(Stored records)
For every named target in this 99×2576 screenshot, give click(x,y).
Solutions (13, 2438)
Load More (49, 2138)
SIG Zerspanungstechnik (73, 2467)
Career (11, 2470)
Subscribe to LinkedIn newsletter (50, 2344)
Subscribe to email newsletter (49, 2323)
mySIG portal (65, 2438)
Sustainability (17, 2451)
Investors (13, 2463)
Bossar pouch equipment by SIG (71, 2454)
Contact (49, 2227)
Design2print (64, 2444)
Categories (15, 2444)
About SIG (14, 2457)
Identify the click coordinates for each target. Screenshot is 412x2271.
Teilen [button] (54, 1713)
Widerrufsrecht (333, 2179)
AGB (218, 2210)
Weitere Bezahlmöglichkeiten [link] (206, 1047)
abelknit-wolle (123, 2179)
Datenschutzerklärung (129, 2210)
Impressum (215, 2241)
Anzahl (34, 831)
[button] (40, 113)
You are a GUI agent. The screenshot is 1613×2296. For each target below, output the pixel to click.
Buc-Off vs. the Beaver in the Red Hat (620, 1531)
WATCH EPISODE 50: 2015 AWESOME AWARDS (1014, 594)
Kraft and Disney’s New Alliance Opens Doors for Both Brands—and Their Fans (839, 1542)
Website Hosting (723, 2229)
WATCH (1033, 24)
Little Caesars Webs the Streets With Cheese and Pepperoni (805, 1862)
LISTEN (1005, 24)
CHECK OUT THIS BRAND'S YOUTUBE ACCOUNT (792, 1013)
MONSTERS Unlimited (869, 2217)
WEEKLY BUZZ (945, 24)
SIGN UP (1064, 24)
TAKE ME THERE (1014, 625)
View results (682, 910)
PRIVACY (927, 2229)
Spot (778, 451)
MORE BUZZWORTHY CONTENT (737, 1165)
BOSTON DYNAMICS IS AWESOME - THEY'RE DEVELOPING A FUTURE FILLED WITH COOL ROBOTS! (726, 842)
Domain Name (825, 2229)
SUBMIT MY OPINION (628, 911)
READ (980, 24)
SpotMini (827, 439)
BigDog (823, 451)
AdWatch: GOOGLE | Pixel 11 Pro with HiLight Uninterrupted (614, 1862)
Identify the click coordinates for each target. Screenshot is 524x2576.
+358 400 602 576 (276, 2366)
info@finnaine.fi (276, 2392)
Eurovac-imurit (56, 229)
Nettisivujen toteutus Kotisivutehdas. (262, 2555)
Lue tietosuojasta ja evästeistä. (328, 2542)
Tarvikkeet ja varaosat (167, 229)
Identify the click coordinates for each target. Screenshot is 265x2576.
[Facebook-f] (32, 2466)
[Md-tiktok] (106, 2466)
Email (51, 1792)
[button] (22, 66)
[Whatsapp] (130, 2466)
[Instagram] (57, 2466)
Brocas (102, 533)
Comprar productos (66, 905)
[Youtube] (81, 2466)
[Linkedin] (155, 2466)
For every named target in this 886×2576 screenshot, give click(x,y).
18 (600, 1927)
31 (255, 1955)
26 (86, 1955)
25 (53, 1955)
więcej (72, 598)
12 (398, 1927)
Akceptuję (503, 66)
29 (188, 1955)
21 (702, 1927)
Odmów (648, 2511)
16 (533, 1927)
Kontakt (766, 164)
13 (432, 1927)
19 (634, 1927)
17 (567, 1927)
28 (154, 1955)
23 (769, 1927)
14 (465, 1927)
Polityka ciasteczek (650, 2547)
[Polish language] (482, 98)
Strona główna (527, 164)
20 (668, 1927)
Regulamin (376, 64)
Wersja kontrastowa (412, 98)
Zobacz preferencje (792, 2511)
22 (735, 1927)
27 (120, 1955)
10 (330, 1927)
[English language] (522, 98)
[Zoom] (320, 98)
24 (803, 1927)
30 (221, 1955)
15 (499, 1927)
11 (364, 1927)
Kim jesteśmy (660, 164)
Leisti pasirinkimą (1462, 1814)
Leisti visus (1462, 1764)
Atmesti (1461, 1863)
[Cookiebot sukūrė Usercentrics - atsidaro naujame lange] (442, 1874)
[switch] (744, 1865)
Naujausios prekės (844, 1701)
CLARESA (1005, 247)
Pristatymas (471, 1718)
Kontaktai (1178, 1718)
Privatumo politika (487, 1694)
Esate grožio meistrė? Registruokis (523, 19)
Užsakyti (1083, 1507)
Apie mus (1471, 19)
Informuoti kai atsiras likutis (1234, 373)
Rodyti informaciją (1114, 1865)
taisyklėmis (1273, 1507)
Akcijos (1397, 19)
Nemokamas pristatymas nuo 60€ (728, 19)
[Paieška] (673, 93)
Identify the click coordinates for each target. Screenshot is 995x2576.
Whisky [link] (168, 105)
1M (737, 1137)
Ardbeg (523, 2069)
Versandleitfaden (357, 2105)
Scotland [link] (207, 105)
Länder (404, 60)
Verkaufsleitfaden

> [Exercise goal]:
Count every line in the records that holds "click" and give that count by itself.

> [The answer]:
7